A new design for a rechargeable zinc-air battery could bring down the cost of energy storage and reduce reliance on some of the rare minerals now used to manufacture lithium-ion cells.
Phoenix and El Segundo, California-based NantEnergy officially unveiled the new device Wednesday, in conjunction with the One Planet Summit in New York, the New York Times reports. “It could change and create completely new economies using purely the power of the sun, wind. and air,” said billionaire surgeon and biotech entrepreneur Dr. Patrick Soon-Shiong.
Compared to a cost of US$300 to $400 per kilowatt-hour for lithium-ion, “NantEnergy says the technology costs less than $100 per kilowatt-hour, a figure that some in the energy industry have cited as low enough to transform the electric grid into a round-the-clock carbon-free system,” the Times states. And the system is simple: “plastic components and shell casing, a circuit board and zinc oxide, all in a package the size of a briefcase. In charging the batteries, electricity from solar installations is stored by converting zinc oxide to zinc and oxygen. In the discharge process, the system produces energy by oxidizing the zinc with air.”
NantEnergy developed the technology with support from the World Bank, and the International Finance Corporation was one of its early investors. The batteries have already been deployed in solar microgrids in 110 villages across nine countries in Asia and Africa, “including places that otherwise relied on generators or even lacked electricity,” the Times states.
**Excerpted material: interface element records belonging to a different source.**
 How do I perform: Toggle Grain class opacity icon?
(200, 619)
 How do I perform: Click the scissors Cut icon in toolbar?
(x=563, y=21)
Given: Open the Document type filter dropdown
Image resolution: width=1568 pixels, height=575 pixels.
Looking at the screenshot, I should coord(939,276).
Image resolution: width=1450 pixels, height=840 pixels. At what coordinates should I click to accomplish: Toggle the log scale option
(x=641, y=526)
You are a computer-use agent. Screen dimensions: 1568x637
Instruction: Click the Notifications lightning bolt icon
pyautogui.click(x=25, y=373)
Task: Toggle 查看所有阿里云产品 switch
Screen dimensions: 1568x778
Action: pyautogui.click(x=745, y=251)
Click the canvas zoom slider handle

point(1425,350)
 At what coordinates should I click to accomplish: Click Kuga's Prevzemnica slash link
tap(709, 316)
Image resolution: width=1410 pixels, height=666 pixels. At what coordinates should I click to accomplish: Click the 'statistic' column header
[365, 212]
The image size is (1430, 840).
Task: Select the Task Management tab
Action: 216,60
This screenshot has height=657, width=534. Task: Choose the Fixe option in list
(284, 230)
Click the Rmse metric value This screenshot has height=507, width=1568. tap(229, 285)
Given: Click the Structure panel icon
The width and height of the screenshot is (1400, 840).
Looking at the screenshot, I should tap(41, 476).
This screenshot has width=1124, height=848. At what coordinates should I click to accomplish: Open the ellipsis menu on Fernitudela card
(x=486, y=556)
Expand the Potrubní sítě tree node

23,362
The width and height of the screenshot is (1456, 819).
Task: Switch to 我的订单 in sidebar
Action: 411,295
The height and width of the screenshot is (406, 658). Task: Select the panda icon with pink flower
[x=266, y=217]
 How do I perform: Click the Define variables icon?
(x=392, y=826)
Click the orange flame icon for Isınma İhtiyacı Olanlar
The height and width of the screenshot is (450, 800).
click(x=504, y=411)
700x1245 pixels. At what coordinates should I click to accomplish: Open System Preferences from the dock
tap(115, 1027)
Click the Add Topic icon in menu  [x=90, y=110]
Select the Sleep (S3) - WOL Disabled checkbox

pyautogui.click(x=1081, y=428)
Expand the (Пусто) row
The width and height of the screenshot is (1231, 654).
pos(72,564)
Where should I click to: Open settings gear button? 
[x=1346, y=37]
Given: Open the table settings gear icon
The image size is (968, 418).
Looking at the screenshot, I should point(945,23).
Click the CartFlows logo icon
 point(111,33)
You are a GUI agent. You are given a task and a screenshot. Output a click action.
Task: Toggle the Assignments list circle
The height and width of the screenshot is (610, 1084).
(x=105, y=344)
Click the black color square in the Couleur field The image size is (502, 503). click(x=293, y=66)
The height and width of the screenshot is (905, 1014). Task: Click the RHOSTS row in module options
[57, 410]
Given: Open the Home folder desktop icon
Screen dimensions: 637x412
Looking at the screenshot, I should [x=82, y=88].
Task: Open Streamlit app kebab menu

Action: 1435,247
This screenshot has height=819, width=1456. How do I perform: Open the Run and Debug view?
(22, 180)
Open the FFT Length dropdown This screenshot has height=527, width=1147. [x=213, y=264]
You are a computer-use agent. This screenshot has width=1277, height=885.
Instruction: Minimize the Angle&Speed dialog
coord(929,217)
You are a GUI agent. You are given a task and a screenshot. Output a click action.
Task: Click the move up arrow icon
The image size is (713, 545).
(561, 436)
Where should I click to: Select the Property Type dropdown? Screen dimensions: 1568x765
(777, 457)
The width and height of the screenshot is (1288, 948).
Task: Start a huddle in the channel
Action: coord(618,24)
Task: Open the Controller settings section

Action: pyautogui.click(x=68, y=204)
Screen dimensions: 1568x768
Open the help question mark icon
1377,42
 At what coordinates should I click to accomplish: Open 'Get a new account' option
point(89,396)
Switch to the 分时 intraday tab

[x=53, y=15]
During Climate Week, the World Bank announced a $1-billion battery deployment program for developing countries, with the hope of triggering another $4 billion in investment.
NantEnergy has already installed batteries on more than 1,000 communications towers in the U.S., Latin America, and Southeast Asia, including a Duke Energy site in North Carolina that withstood Hurricanes Florence and Irma, and “says it expects to expand the use of its product in telecommunications towers and eventually extend it to home energy storage, beginning in California and New York,” the paper adds. “Beyond that, it anticipates use in electric cars, buses, trains, and scooters.” The company holds more than 100 patents related to the battery, and foresees an eventual market worth $50 billion.
In North Carolina, Duke Energy senior engineer Sherif Abdelrazek “said that because the zinc air battery does not pose fire hazards as lithium-ion batteries can, it does not need external cooling systems to prevent overheating,” the Times states. “The system’s success means the Duke tower no longer needs to be connected to the electric grid,” so that “13 acres of land in the Great Smoky Mountains that was used for power lines is being turned over to the National Park Service.”
And that system was installed was before NantEnergy announced it had reached the $100/kWh price point. The company says the units can run 72 hours on a single charge, enough to withstand a hurricane like Florence.
The announcement is of obvious interest in California, where legislators have just set a 2045 deadline to hit a 100% renewable electricity target. “California is obviously in need of that kind of breakthrough to meet our goals,” said California Solar and Storage Association Executive Director Bernadette Del Chiaro. “I cannot claim to be in absolute certainty that this is everything they say it is, but it’s exciting. It’s this kind of breakthrough that we expect from our innovators.”